In questi momenti difficili nei quali stiamo affrontando la pandemia del Coronavirus, vorremmo ricordare Raffaello Sanzio, a 500 anni dalla morte (6 aprile 1520), non solo per la magnifica mostra allestita alle Scuderie del Quirinale (che potrete visitare virtualmente sul sito https://www.scuderiequirinale.it/mostra/raffaello-000) ma per un’opera, forse meno conosciuta, ma molto interessante che riguarda la giovinezza di uno dei più grandi artisti del Rinascimento.

Raffaello si trovava a Città di Castello in quanto aveva sostituito il padre, Giovanni Santi, morto qualche anno prima, anche lui pittore con una avviata bottega a Urbino, dove lavorava per la corte di Federico da Montefeltro al Palazzo Ducale.
Raffaello era giovane ma già considerato un maestro. Non si sa perché venne chiamato a Città di Castello, probabilmente per sostituire Luca Signorelli impegnato ad Asciano e poi ad Orvieto, e visto che anche il Perugino non poteva lasciare la sua città, essendo uno degli artisti più richiesti.
E’ probabile che Raffaello facesse il pendolare tra Perugia e Città di Castello perché non esistono tracce sul suo soggiorno in città.

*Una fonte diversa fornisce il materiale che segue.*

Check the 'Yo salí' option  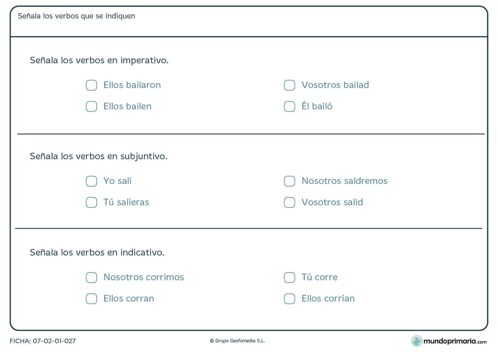point(91,181)
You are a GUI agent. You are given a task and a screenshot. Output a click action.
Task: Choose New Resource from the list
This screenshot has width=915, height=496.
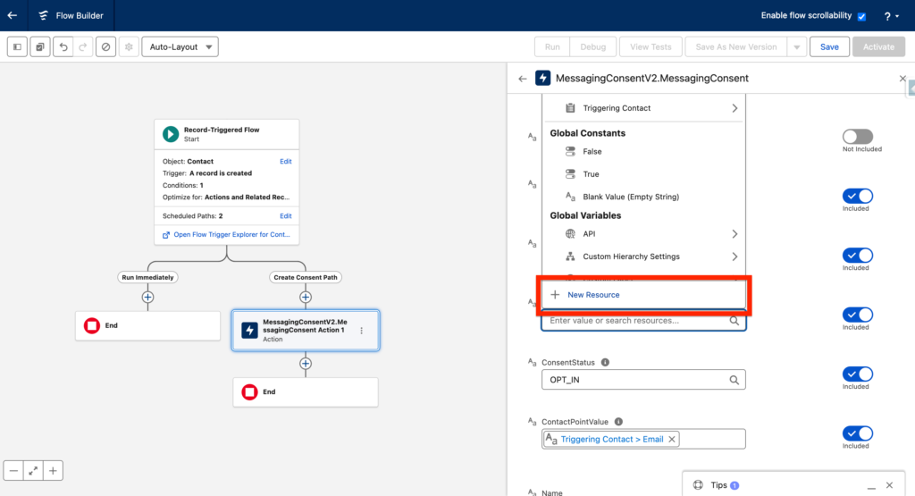point(593,295)
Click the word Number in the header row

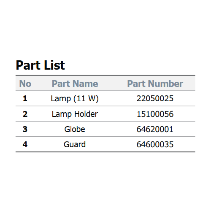pos(165,84)

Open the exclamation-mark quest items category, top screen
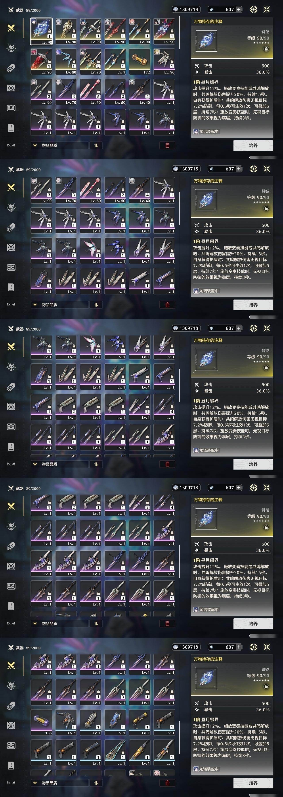point(11,128)
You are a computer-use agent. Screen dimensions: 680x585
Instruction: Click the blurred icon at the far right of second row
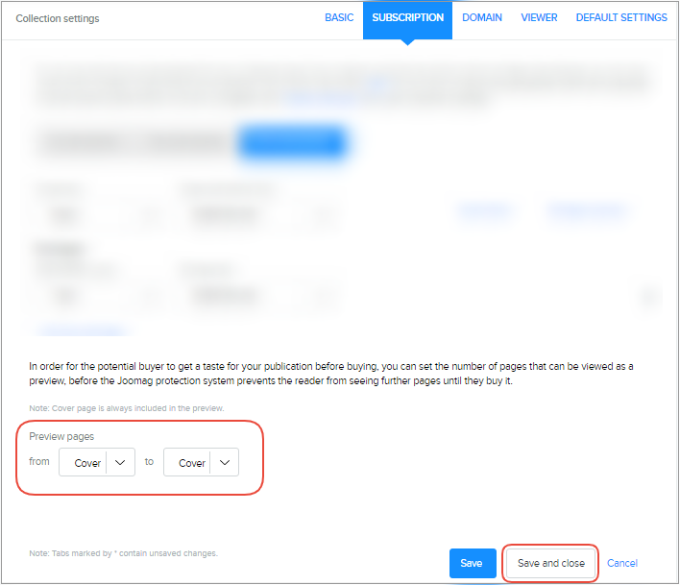(649, 298)
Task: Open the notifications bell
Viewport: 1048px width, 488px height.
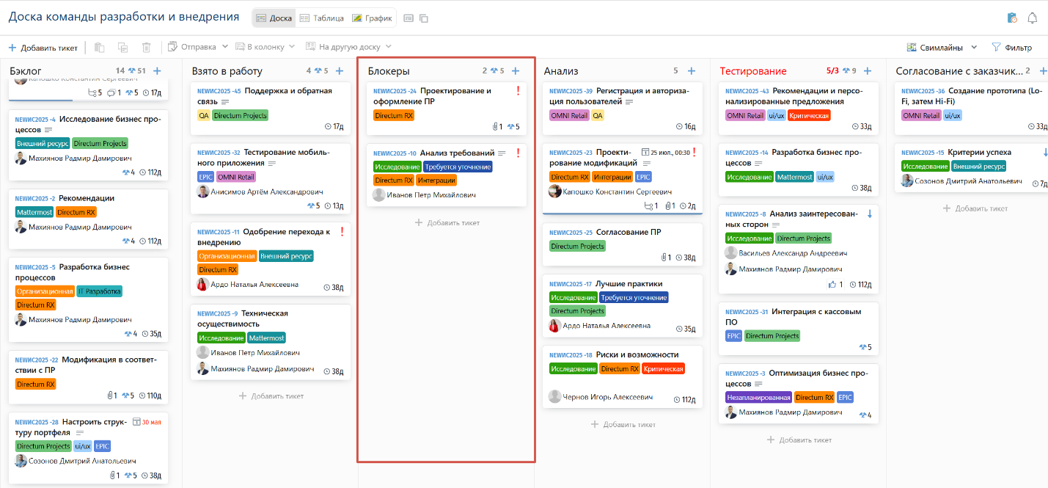Action: pyautogui.click(x=1033, y=18)
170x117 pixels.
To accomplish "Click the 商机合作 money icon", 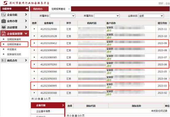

Qui, però trovò molto lavoro: la prima commissione fu una pala d’altare, che purtroppo non è rimasta integra, e molte altre per le chiese sia a Perugia che a Città di Castello, almeno fino al 1504.
Lo stendardo processionale, datato 1499, a cui ci riferiamo, un olio su tela, si trova oggi nella Pinacoteca della Città di Castello. Da un lato sono rappresentati la Trinità con ai lati i santi Rocco e Sebastiano e dall’altro la creazione di Eva dalla costola di Adamo e due angeli.
Si sono avuti dei dubbi nel tempo sull’attribuzione dell’opera a Raffaello ma oggi i critici concordano tutti. Si nota l’influsso del Perugino soprattutto nel paesaggio e negli angeli e anche del Signorelli per l’impostazione dei volumi ma è tutta di Raffaello la visione equilibrata nello sviluppo dell’opera nello spazio.
Ma veniamo ai Santi. Rocco era un santo francese (veniva da Montpellier) ed è ricordato in relazione alla peste del 1368 perché ne fu colpito anche lui ma guarì grazie all’arrivo di un angelo e si impegnò ad aiutare i malati e a risanarli, imponendo loro le mani. Oggi è il protettore dalle epidemie e ci auguriamo che abbia un occhio di riguardo anche nei nostri confronti.
San Sebastiano è un martire che ricordiamo tutti per il martirio al quale fu sottoposto da Diocleziano: trafitto dalle frecce, sopravvisse, ma venne poi frustato a morte e buttato in una cloaca. Non si sa bene che rapporti ci siano tra il santo e la sua capacità di difendere dalle epidemie. Ma la sua fama comunque si è consolidata nel tempo in tutta Europa, da quando venne creato un altare in suo onore a S. Pietro in Vincoli a Pavia e dopo poco la peste finì. Anche a Milano c’è un tempio dedicato a San Sebastiano, pure questo innalzato in un periodo di peste (1576) e che rappresentò per i fedeli un efficace ex-voto. Anche da San Sebastiano, quindi, in questi momenti difficili, ci aspettiamo una mano!
Perciò, quando sarà possibile, passata la pandemia, vi invitiamo a visitare Città di Castello, potrete entrare nella Pinacoteca Comunale e ammirare anche altre opere di Signorelli. Ma Raffaello, è giusto ricordarlo, aveva realizzato cose eccezionali per Città di Castello ma per un motivo e per l’altro, oggi sono altrove.
Per la Chiesa di San Francesco aveva dipinto il celeberrimo “Sposalizio della Vergine”, oggi a Milano, a Brera, dopo essere passato per mani napoleoniche, e nella Chiesa di San Domenico, sempre nella città umbra, aveva realizzato un altro capolavoro, la “Crocifissione”, che ora si trova alla National Gallery di Londra.